I grew up in a really small town in Louisiana. In the South food is a big part of your family, and even as a kid I was interested in it. There were Sundays where there would be 20-25 people at my grandmother's house for Sunday dinner - fried chicken and peach cobbler – and I would help my mom and my grandmother cook dinner when I could and when they would let me.

 

For my 26th birthday my wife Melinda actually got me the application to fill out for the California Culinary Academy in San Francisco. By that time I had a business degree from LSU and we had made it out to San Francisco. I thought I wanted to be an accountant, but quickly got very disillusioned with the corporate world. So here we are, I have a one-year-old on my arm and decided to quit a lucrative accounting job to go to school five days a week. The first day I came home, Melinda asked how my day was and I said, "Oh my God they let me grill eggplant!” And I knew that I was doing the right thing.

“Oh my God they let me grill eggplant!”

 

We moved to Boise in '92. I went to work for Amore restaurant and was the chef there for three years. We opened Richard's bakery in Hyde Park in 1996, then shoehorned it into a restaurant. It was 20 seats. Tiny. We opened another place across the street in 1998 and eventually sold those. I had a brief hiatus at Micron as their executive chef, feeding 12,000 people a day — again proving that I didn't work well for other people. We found a space and opened Cafe Vicino, across from the Boise Co-op, in 2007. We owned that place for 10 years before opening Richard’s downtown at The Inn at 500.

“I grew up seeing how to throw a good party, which is what we do every night.”

 

I grew up seeing how to throw a good party, which is what we do every night. When people enter the restaurant, they immediately sense that we're all about hospitality and that comes from me and Melinda.
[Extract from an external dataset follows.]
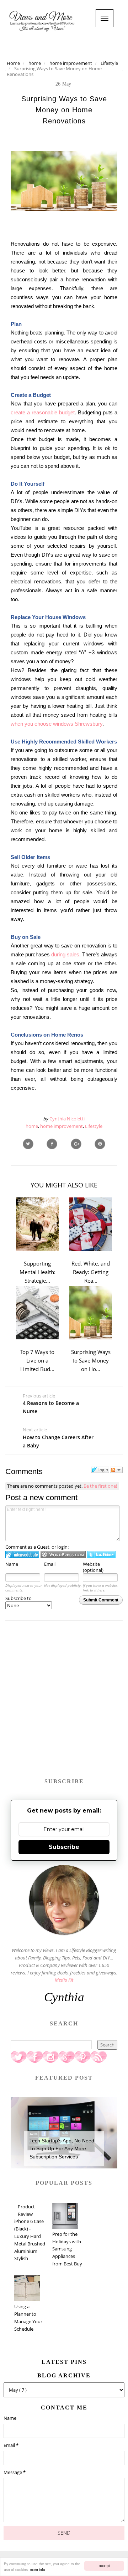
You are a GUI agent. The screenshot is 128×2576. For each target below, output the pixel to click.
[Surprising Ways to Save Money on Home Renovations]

We want our staff to want our customers to feel welcomed and taken care of and offered an experience – just as we do. It requires a lot of attention to detail. If you have to ask for a utensil in our restaurant, I'm offended. The dining room is beautiful and comforting; not too loud. It's just lively enough that you can have a good time, but at the same time it's quiet enough that you can have a conversation.

 

In planning a dish or a menu, sometimes it's very spontaneous and off-the-cuff and sometimes I can labor over it for days or weeks. But I want to always come up with a very cohesive dish that has really good elements. I try to get really great ingredients that speak for themselves without trying to dress them up too much. Tangible taste and food, but also those intangibles – atmosphere, feeling, and ambiance – that's the highest compliment you can pay me. 

“– atmosphere, feeling, and ambiance – that's the highest compliment you can pay me.

Albums which define your life:

REM | Automatic for the People

Talking Heads | Stop Making Sense

John Coltrane | A Love Supreme

Favorite downtown sighting:

I saw a man dressed as Captain America the other day.